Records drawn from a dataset
________________________

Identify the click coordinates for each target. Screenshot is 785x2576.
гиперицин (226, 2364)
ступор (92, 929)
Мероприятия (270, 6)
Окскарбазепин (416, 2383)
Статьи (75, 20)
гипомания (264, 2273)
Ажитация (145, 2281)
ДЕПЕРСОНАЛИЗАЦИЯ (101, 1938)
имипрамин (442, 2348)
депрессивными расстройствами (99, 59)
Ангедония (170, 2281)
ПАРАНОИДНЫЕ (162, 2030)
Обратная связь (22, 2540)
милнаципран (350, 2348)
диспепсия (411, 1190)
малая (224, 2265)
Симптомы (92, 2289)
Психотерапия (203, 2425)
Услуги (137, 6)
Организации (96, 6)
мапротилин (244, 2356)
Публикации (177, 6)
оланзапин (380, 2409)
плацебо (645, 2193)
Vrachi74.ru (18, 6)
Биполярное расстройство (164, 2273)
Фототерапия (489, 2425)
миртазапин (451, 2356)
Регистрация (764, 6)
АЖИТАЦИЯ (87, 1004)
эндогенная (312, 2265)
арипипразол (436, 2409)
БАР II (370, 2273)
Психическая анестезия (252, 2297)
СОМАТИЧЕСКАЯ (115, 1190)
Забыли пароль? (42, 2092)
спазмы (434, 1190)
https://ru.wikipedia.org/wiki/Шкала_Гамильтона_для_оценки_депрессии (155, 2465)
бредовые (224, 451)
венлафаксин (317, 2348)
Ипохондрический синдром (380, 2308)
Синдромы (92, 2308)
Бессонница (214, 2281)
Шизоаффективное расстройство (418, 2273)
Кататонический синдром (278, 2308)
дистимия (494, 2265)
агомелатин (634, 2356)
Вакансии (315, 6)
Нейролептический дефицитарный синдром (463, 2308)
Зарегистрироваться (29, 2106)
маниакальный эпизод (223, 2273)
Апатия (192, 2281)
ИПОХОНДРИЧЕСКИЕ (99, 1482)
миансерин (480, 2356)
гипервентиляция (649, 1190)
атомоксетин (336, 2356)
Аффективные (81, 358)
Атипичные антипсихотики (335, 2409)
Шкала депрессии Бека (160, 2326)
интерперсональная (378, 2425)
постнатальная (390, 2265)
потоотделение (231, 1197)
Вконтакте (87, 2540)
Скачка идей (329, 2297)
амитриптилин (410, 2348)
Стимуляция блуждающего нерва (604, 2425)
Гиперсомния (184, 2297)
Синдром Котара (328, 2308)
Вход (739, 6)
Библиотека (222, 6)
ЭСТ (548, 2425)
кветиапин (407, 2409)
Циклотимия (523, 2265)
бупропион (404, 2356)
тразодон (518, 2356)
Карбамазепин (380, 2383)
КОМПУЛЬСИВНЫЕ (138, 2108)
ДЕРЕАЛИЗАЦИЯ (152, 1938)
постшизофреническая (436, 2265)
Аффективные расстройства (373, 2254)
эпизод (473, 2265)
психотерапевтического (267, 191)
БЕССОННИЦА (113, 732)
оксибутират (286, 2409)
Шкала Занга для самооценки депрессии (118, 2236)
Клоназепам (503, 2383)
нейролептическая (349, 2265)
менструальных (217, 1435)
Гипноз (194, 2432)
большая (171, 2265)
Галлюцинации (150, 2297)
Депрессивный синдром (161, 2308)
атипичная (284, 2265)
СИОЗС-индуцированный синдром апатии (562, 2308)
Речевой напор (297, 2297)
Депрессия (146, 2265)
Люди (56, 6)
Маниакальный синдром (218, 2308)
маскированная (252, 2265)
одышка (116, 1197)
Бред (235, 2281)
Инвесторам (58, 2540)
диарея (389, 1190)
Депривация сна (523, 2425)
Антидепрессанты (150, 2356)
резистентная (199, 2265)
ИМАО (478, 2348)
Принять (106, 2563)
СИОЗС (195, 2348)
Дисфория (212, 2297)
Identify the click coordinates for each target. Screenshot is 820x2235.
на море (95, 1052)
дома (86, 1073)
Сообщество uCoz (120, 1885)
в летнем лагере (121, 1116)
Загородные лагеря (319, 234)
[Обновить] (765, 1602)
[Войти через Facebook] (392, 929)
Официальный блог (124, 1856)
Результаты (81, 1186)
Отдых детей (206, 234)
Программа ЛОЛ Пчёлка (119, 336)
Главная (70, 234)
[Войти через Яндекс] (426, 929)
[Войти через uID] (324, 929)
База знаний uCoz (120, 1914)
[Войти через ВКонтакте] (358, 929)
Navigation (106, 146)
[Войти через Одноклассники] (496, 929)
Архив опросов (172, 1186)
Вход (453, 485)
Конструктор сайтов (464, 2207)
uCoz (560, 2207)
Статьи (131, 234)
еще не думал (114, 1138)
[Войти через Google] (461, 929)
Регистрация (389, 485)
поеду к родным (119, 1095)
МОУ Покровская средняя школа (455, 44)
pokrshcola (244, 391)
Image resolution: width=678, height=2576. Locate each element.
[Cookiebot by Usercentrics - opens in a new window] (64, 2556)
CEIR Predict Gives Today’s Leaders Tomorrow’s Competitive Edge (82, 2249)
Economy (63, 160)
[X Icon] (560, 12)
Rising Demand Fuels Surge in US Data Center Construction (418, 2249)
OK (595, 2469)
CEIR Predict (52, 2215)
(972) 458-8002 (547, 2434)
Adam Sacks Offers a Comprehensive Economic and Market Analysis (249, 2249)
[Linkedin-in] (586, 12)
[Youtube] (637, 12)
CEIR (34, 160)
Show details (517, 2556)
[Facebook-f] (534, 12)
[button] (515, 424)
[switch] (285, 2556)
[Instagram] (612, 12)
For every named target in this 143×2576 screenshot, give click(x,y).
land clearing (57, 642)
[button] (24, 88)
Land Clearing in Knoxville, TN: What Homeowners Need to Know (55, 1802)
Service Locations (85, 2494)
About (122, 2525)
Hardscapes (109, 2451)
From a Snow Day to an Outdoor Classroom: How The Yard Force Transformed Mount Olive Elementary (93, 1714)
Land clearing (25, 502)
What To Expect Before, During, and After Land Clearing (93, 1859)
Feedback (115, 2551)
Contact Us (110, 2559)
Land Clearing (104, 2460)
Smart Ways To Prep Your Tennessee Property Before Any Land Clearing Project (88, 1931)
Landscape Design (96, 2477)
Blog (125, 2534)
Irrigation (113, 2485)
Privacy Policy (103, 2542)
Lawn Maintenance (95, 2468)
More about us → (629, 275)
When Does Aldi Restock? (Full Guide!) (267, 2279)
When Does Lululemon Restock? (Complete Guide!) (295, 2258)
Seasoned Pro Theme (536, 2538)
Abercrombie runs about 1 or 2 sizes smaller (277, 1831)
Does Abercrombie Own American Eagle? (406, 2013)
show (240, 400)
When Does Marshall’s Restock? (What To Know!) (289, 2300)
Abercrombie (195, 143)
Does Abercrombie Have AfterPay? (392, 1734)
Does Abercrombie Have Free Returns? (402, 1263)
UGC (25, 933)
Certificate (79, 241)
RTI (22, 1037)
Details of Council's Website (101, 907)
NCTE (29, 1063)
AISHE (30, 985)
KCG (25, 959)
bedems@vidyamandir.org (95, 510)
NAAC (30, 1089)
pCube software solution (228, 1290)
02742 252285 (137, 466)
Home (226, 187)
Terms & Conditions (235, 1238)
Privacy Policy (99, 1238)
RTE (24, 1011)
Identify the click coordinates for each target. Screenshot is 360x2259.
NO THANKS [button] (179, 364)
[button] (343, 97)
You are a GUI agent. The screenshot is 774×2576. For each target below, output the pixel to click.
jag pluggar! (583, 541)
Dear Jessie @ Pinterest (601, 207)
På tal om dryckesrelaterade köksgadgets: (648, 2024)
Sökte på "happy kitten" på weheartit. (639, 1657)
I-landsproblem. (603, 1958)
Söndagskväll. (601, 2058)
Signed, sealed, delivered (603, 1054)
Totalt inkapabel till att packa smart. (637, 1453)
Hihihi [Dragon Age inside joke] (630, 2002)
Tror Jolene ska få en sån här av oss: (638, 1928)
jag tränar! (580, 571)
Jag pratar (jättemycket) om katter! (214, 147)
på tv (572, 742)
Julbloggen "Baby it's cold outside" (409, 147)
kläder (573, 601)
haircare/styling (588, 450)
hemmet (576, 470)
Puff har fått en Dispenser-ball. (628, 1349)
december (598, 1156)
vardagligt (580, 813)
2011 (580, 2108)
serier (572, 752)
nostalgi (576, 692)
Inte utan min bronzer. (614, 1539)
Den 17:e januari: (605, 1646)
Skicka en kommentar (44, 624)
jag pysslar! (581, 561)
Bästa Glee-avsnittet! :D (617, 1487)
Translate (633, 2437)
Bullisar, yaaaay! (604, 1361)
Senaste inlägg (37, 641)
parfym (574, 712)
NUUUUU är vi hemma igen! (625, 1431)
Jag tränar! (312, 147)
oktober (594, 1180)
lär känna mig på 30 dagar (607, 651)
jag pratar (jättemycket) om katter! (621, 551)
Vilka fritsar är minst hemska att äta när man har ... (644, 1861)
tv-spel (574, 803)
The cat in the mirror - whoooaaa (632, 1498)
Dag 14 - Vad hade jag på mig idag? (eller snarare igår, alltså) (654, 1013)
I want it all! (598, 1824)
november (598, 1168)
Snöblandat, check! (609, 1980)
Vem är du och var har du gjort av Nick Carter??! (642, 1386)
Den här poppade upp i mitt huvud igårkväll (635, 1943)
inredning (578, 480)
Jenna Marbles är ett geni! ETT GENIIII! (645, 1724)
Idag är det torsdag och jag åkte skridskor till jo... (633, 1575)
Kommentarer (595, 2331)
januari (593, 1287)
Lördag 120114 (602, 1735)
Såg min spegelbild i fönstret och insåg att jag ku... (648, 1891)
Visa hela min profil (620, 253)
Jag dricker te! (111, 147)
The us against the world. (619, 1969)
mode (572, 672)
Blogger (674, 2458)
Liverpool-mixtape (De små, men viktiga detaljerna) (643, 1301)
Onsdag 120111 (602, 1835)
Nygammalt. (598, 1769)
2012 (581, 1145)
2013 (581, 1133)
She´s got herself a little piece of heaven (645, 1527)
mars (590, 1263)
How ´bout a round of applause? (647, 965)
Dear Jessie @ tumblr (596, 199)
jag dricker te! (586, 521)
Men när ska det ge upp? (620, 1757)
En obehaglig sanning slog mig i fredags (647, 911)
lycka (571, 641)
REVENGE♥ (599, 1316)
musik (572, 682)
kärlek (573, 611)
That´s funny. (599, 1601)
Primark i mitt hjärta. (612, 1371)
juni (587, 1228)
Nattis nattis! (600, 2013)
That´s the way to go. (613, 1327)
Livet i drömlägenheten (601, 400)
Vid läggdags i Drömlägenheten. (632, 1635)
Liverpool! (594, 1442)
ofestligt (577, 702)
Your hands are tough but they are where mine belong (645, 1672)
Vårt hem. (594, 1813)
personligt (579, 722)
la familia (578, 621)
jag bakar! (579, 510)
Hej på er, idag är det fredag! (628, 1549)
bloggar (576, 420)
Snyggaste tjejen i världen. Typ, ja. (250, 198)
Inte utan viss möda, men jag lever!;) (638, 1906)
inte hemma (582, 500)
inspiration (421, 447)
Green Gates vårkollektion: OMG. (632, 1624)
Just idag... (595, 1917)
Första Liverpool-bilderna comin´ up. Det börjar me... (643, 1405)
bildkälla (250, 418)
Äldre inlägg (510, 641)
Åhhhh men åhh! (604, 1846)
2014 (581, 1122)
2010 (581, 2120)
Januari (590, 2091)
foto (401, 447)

________________________

PROBLEM STATEMENT — Print exactly the lines above, between the one holding "2011 (580, 2108)" and the one holding "Idag är det torsdag", inclusive, and nothing besides.

SOLUTION FOR THIS EXERCISE —
2011 (580, 2108)
serier (572, 752)
nostalgi (576, 692)
Inte utan min bronzer. (614, 1539)
Den 17:e januari: (605, 1646)
Skicka en kommentar (44, 624)
jag pysslar! (581, 561)
Bästa Glee-avsnittet! :D (617, 1487)
Translate (633, 2437)
Bullisar, yaaaay! (604, 1361)
Senaste inlägg (37, 641)
parfym (574, 712)
NUUUUU är vi hemma igen! (625, 1431)
Jag tränar! (312, 147)
oktober (594, 1180)
lär känna mig på 30 dagar (607, 651)
jag pratar (jättemycket) om katter! (621, 551)
Vilka fritsar är minst hemska att äta när man har ... (644, 1861)
tv-spel (574, 803)
The cat in the mirror - whoooaaa (632, 1498)
Dag 14 - Vad hade jag på mig idag? (eller snarare igår, alltså) (654, 1013)
I want it all! (598, 1824)
november (598, 1168)
Snöblandat, check! (609, 1980)
Vem är du och var har du gjort av Nick Carter??! (642, 1386)
Den här poppade upp i mitt huvud igårkväll (635, 1943)
inredning (578, 480)
Jenna Marbles är ett geni! ETT GENIIII! (645, 1724)
Idag är det torsdag och jag åkte skridskor till jo... (633, 1575)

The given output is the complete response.